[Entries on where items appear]

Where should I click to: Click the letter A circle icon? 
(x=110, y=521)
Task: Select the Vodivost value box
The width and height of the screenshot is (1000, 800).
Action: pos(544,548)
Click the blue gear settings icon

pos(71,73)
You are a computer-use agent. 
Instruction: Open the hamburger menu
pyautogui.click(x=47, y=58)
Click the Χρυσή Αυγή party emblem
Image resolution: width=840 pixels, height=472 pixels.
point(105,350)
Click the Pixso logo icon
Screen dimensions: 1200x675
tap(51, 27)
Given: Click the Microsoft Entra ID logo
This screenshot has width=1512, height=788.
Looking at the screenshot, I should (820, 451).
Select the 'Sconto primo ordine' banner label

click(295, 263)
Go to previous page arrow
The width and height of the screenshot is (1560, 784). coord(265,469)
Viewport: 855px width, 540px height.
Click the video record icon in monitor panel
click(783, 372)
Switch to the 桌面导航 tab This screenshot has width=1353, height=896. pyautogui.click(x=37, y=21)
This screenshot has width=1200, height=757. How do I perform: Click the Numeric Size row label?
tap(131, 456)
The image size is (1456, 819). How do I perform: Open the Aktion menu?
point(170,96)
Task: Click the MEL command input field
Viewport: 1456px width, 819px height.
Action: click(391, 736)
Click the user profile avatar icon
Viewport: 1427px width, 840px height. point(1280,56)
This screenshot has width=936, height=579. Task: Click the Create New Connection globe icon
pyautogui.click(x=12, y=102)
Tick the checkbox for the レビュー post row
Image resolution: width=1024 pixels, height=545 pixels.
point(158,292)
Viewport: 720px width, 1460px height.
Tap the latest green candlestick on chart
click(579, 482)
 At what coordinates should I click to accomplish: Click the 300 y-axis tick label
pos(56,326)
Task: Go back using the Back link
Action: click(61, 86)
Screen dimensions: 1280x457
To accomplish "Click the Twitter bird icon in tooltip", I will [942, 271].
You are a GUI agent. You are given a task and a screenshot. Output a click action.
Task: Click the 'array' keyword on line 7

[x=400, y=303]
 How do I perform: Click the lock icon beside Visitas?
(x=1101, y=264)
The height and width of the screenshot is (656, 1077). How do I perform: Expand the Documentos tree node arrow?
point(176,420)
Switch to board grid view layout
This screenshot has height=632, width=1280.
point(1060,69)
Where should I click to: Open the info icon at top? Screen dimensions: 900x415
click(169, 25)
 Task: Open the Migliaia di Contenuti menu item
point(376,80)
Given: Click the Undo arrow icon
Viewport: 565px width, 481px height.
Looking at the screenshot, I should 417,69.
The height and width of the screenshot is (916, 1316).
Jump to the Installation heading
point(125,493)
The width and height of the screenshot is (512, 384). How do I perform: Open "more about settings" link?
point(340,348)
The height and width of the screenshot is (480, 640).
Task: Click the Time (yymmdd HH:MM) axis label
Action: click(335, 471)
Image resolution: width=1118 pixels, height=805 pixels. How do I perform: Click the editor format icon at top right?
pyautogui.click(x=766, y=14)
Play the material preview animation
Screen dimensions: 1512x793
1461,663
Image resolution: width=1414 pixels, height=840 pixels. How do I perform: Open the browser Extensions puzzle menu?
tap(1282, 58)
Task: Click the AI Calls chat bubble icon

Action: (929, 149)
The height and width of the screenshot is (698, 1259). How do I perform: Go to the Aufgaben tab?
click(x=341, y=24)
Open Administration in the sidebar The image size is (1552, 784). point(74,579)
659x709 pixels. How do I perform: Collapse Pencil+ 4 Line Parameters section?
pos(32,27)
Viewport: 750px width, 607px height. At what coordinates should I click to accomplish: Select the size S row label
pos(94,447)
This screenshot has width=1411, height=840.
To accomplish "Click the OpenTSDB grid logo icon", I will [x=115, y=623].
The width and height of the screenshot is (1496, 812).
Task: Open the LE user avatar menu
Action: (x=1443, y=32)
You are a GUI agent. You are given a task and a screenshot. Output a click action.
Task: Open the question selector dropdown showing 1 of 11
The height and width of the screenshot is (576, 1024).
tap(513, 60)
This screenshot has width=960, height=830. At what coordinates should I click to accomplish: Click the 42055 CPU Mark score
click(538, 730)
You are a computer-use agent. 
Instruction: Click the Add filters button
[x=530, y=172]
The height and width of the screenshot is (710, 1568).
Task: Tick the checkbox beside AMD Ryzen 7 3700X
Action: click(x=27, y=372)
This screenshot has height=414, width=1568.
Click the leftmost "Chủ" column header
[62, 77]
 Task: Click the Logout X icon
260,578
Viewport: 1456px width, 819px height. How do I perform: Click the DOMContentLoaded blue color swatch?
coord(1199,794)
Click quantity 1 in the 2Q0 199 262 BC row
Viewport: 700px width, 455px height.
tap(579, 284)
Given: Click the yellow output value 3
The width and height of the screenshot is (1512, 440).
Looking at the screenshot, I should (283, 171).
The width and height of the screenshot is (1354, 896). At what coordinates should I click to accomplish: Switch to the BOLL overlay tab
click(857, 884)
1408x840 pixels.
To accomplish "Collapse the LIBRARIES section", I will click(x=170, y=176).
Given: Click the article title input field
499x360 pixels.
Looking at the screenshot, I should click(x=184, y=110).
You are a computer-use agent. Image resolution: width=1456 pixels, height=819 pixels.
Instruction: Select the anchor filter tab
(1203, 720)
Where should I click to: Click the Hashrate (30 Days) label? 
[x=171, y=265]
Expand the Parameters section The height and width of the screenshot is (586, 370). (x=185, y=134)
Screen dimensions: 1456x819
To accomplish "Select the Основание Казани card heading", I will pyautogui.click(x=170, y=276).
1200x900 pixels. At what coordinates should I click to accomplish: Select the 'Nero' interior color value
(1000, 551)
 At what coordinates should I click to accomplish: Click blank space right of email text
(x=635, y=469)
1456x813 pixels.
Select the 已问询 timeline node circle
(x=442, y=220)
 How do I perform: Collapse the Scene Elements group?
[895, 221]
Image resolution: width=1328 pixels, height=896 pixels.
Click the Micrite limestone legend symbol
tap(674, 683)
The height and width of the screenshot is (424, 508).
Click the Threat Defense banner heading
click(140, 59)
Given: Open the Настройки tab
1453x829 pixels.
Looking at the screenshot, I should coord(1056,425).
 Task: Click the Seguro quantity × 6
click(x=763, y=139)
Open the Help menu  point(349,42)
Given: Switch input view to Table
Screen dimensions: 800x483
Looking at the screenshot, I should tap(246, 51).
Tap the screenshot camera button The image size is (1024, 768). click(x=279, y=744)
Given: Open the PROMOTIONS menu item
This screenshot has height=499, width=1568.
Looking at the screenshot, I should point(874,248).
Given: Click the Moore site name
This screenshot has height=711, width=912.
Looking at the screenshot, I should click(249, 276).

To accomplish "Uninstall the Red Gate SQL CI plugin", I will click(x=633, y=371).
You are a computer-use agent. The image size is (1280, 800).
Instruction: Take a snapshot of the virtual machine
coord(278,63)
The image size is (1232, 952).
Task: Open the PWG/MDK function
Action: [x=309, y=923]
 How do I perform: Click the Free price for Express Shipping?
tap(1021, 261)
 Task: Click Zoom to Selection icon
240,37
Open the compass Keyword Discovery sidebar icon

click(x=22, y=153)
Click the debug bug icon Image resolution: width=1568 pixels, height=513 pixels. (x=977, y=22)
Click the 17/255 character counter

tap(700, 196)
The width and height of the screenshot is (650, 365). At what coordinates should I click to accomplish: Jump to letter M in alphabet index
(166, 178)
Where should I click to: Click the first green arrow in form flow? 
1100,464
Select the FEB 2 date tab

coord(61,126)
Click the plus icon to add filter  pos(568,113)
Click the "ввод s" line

Exercise instructions - Please recast every line of the records above as a Markdown table with two columns, Row and Line, numbering each row and leaving out blank lines.

Exercise answer -
| Row | Line |
|---|---|
| 1 | Where should I click to: Click the letter A circle icon?  |
| 2 | (x=110, y=521) |
| 3 | Task: Select the Vodivost value box |
| 4 | The width and height of the screenshot is (1000, 800). |
| 5 | Action: pos(544,548) |
| 6 | Click the blue gear settings icon |
| 7 | pos(71,73) |
| 8 | You are a computer-use agent.  |
| 9 | Instruction: Open the hamburger menu |
| 10 | pyautogui.click(x=47, y=58) |
| 11 | Click the Χρυσή Αυγή party emblem |
| 12 | Image resolution: width=840 pixels, height=472 pixels. |
| 13 | point(105,350) |
| 14 | Click the Pixso logo icon |
| 15 | Screen dimensions: 1200x675 |
| 16 | tap(51, 27) |
| 17 | Given: Click the Microsoft Entra ID logo |
| 18 | This screenshot has width=1512, height=788. |
| 19 | Looking at the screenshot, I should (820, 451). |
| 20 | Select the 'Sconto primo ordine' banner label |
| 21 | click(295, 263) |
| 22 | Go to previous page arrow |
| 23 | The width and height of the screenshot is (1560, 784). coord(265,469) |
| 24 | Viewport: 855px width, 540px height. |
| 25 | Click the video record icon in monitor panel |
| 26 | click(783, 372) |
| 27 | Switch to the 桌面导航 tab This screenshot has width=1353, height=896. pyautogui.click(x=37, y=21) |
| 28 | This screenshot has width=1200, height=757. How do I perform: Click the Numeric Size row label? |
| 29 | tap(131, 456) |
| 30 | The image size is (1456, 819). How do I perform: Open the Aktion menu? |
| 31 | point(170,96) |
| 32 | Task: Click the MEL command input field |
| 33 | Viewport: 1456px width, 819px height. |
| 34 | Action: click(391, 736) |
| 35 | Click the user profile avatar icon |
| 36 | Viewport: 1427px width, 840px height. point(1280,56) |
| 37 | This screenshot has width=936, height=579. Task: Click the Create New Connection globe icon |
| 38 | pyautogui.click(x=12, y=102) |
| 39 | Tick the checkbox for the レビュー post row |
| 40 | Image resolution: width=1024 pixels, height=545 pixels. |
| 41 | point(158,292) |
| 42 | Viewport: 720px width, 1460px height. |
| 43 | Tap the latest green candlestick on chart |
| 44 | click(579, 482) |
| 45 |  At what coordinates should I click to accomplish: Click the 300 y-axis tick label |
| 46 | pos(56,326) |
| 47 | Task: Go back using the Back link |
| 48 | Action: click(61, 86) |
| 49 | Screen dimensions: 1280x457 |
| 50 | To accomplish "Click the Twitter bird icon in tooltip", I will [942, 271]. |
| 51 | You are a GUI agent. You are given a task and a screenshot. Output a click action. |
| 52 | Task: Click the 'array' keyword on line 7 |
| 53 | [x=400, y=303] |
| 54 |  How do I perform: Click the lock icon beside Visitas? |
| 55 | (x=1101, y=264) |
| 56 | The height and width of the screenshot is (656, 1077). How do I perform: Expand the Documentos tree node arrow? |
| 57 | point(176,420) |
| 58 | Switch to board grid view layout |
| 59 | This screenshot has height=632, width=1280. |
| 60 | point(1060,69) |
| 61 | Where should I click to: Open the info icon at top? Screen dimensions: 900x415 |
| 62 | click(169, 25) |
| 63 |  Task: Open the Migliaia di Contenuti menu item |
| 64 | point(376,80) |
| 65 | Given: Click the Undo arrow icon |
| 66 | Viewport: 565px width, 481px height. |
| 67 | Looking at the screenshot, I should 417,69. |
| 68 | The height and width of the screenshot is (916, 1316). |
| 69 | Jump to the Installation heading |
| 70 | point(125,493) |
| 71 | The width and height of the screenshot is (512, 384). How do I perform: Open "more about settings" link? |
| 72 | point(340,348) |
| 73 | The height and width of the screenshot is (480, 640). |
| 74 | Task: Click the Time (yymmdd HH:MM) axis label |
| 75 | Action: click(335, 471) |
| 76 | Image resolution: width=1118 pixels, height=805 pixels. How do I perform: Click the editor format icon at top right? |
| 77 | pyautogui.click(x=766, y=14) |
| 78 | Play the material preview animation |
| 79 | Screen dimensions: 1512x793 |
| 80 | 1461,663 |
| 81 | Image resolution: width=1414 pixels, height=840 pixels. How do I perform: Open the browser Extensions puzzle menu? |
| 82 | tap(1282, 58) |
| 83 | Task: Click the AI Calls chat bubble icon |
| 84 | Action: (929, 149) |
| 85 | The height and width of the screenshot is (698, 1259). How do I perform: Go to the Aufgaben tab? |
| 86 | click(x=341, y=24) |
| 87 | Open Administration in the sidebar The image size is (1552, 784). point(74,579) |
| 88 | 659x709 pixels. How do I perform: Collapse Pencil+ 4 Line Parameters section? |
| 89 | pos(32,27) |
| 90 | Viewport: 750px width, 607px height. At what coordinates should I click to accomplish: Select the size S row label |
| 91 | pos(94,447) |
| 92 | This screenshot has width=1411, height=840. |
| 93 | To accomplish "Click the OpenTSDB grid logo icon", I will [x=115, y=623]. |
| 94 | The width and height of the screenshot is (1496, 812). |
| 95 | Task: Open the LE user avatar menu |
| 96 | Action: (x=1443, y=32) |
| 97 | You are a GUI agent. You are given a task and a screenshot. Output a click action. |
| 98 | Task: Open the question selector dropdown showing 1 of 11 |
| 99 | The height and width of the screenshot is (576, 1024). |
| 100 | tap(513, 60) |
| 101 | This screenshot has width=960, height=830. At what coordinates should I click to accomplish: Click the 42055 CPU Mark score |
| 102 | click(538, 730) |
| 103 | You are a computer-use agent.  |
| 104 | Instruction: Click the Add filters button |
| 105 | [x=530, y=172] |
| 106 | The height and width of the screenshot is (710, 1568). |
| 107 | Task: Tick the checkbox beside AMD Ryzen 7 3700X |
| 108 | Action: click(x=27, y=372) |
| 109 | This screenshot has height=414, width=1568. |
| 110 | Click the leftmost "Chủ" column header |
| 111 | [62, 77] |
| 112 |  Task: Click the Logout X icon |
| 113 | 260,578 |
| 114 | Viewport: 1456px width, 819px height. How do I perform: Click the DOMContentLoaded blue color swatch? |
| 115 | coord(1199,794) |
| 116 | Click quantity 1 in the 2Q0 199 262 BC row |
| 117 | Viewport: 700px width, 455px height. |
| 118 | tap(579, 284) |
| 119 | Given: Click the yellow output value 3 |
| 120 | The width and height of the screenshot is (1512, 440). |
| 121 | Looking at the screenshot, I should (283, 171). |
| 122 | The width and height of the screenshot is (1354, 896). At what coordinates should I click to accomplish: Switch to the BOLL overlay tab |
| 123 | click(857, 884) |
| 124 | 1408x840 pixels. |
| 125 | To accomplish "Collapse the LIBRARIES section", I will click(x=170, y=176). |
| 126 | Given: Click the article title input field |
| 127 | 499x360 pixels. |
| 128 | Looking at the screenshot, I should click(x=184, y=110). |
| 129 | You are a computer-use agent. Image resolution: width=1456 pixels, height=819 pixels. |
| 130 | Instruction: Select the anchor filter tab |
| 131 | (1203, 720) |
| 132 | Where should I click to: Click the Hashrate (30 Days) label?  |
| 133 | [x=171, y=265] |
| 134 | Expand the Parameters section The height and width of the screenshot is (586, 370). (x=185, y=134) |
| 135 | Screen dimensions: 1456x819 |
| 136 | To accomplish "Select the Основание Казани card heading", I will pyautogui.click(x=170, y=276). |
| 137 | 1200x900 pixels. At what coordinates should I click to accomplish: Select the 'Nero' interior color value |
| 138 | (1000, 551) |
| 139 |  At what coordinates should I click to accomplish: Click blank space right of email text |
| 140 | (x=635, y=469) |
| 141 | 1456x813 pixels. |
| 142 | Select the 已问询 timeline node circle |
| 143 | (x=442, y=220) |
| 144 |  How do I perform: Collapse the Scene Elements group? |
| 145 | [895, 221] |
| 146 | Image resolution: width=1328 pixels, height=896 pixels. |
| 147 | Click the Micrite limestone legend symbol |
| 148 | tap(674, 683) |
| 149 | The height and width of the screenshot is (424, 508). |
| 150 | Click the Threat Defense banner heading |
| 151 | click(140, 59) |
| 152 | Given: Open the Настройки tab |
| 153 | 1453x829 pixels. |
| 154 | Looking at the screenshot, I should coord(1056,425). |
| 155 |  Task: Click the Seguro quantity × 6 |
| 156 | click(x=763, y=139) |
| 157 | Open the Help menu  point(349,42) |
| 158 | Given: Switch input view to Table |
| 159 | Screen dimensions: 800x483 |
| 160 | Looking at the screenshot, I should tap(246, 51). |
| 161 | Tap the screenshot camera button The image size is (1024, 768). click(x=279, y=744) |
| 162 | Given: Open the PROMOTIONS menu item |
| 163 | This screenshot has height=499, width=1568. |
| 164 | Looking at the screenshot, I should point(874,248). |
| 165 | Given: Click the Moore site name |
| 166 | This screenshot has height=711, width=912. |
| 167 | Looking at the screenshot, I should click(249, 276). |
| 168 | To accomplish "Uninstall the Red Gate SQL CI plugin", I will click(x=633, y=371). |
| 169 | You are a computer-use agent. The image size is (1280, 800). |
| 170 | Instruction: Take a snapshot of the virtual machine |
| 171 | coord(278,63) |
| 172 | The image size is (1232, 952). |
| 173 | Task: Open the PWG/MDK function |
| 174 | Action: [x=309, y=923] |
| 175 |  How do I perform: Click the Free price for Express Shipping? |
| 176 | tap(1021, 261) |
| 177 |  Task: Click Zoom to Selection icon |
| 178 | 240,37 |
| 179 | Open the compass Keyword Discovery sidebar icon |
| 180 | click(x=22, y=153) |
| 181 | Click the debug bug icon Image resolution: width=1568 pixels, height=513 pixels. (x=977, y=22) |
| 182 | Click the 17/255 character counter |
| 183 | tap(700, 196) |
| 184 | The width and height of the screenshot is (650, 365). At what coordinates should I click to accomplish: Jump to letter M in alphabet index |
| 185 | (166, 178) |
| 186 | Where should I click to: Click the first green arrow in form flow?  |
| 187 | 1100,464 |
| 188 | Select the FEB 2 date tab |
| 189 | coord(61,126) |
| 190 | Click the plus icon to add filter  pos(568,113) |
| 191 | Click the "ввод s" line |